- **EXERCISE REQUIREMENTS**:
Please copy the records below exactly as they appear, from the line containing "Screen dimensions: 1920x1200" up to and including the last line of the records.
── RECORDS TO USE
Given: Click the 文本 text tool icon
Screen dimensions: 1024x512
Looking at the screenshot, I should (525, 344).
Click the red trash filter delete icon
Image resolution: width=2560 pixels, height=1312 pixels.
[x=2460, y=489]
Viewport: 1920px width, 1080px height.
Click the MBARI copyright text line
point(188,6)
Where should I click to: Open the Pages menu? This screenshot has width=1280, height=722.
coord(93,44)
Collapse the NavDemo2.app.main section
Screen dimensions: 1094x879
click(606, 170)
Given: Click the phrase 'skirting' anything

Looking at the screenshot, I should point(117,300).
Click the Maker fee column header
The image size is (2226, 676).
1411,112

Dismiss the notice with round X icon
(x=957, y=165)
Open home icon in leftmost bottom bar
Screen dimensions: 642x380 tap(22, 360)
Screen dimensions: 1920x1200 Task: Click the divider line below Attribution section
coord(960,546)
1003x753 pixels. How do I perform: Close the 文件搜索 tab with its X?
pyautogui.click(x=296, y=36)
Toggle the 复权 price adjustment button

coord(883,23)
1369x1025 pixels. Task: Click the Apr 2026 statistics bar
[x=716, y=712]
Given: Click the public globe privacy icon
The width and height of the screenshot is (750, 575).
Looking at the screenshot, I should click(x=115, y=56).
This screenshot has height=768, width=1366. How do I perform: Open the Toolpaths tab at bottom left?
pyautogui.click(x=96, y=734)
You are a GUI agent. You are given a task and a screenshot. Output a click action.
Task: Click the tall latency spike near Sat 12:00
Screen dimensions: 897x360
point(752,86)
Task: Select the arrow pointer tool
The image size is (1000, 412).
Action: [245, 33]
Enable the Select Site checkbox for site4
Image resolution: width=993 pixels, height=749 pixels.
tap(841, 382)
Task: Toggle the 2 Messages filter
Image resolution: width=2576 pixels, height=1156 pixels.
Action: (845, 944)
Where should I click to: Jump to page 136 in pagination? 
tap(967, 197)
────
- **WRITTEN RESPONSE**:
Screen dimensions: 1920x1200 Task: Click the divider line below Attribution section
coord(960,546)
1003x753 pixels. How do I perform: Close the 文件搜索 tab with its X?
pyautogui.click(x=296, y=36)
Toggle the 复权 price adjustment button

coord(883,23)
1369x1025 pixels. Task: Click the Apr 2026 statistics bar
[x=716, y=712]
Given: Click the public globe privacy icon
The width and height of the screenshot is (750, 575).
Looking at the screenshot, I should click(x=115, y=56).
This screenshot has height=768, width=1366. How do I perform: Open the Toolpaths tab at bottom left?
pyautogui.click(x=96, y=734)
You are a GUI agent. You are given a task and a screenshot. Output a click action.
Task: Click the tall latency spike near Sat 12:00
Screen dimensions: 897x360
point(752,86)
Task: Select the arrow pointer tool
The image size is (1000, 412).
Action: [245, 33]
Enable the Select Site checkbox for site4
Image resolution: width=993 pixels, height=749 pixels.
tap(841, 382)
Task: Toggle the 2 Messages filter
Image resolution: width=2576 pixels, height=1156 pixels.
Action: (845, 944)
Where should I click to: Jump to page 136 in pagination? 
tap(967, 197)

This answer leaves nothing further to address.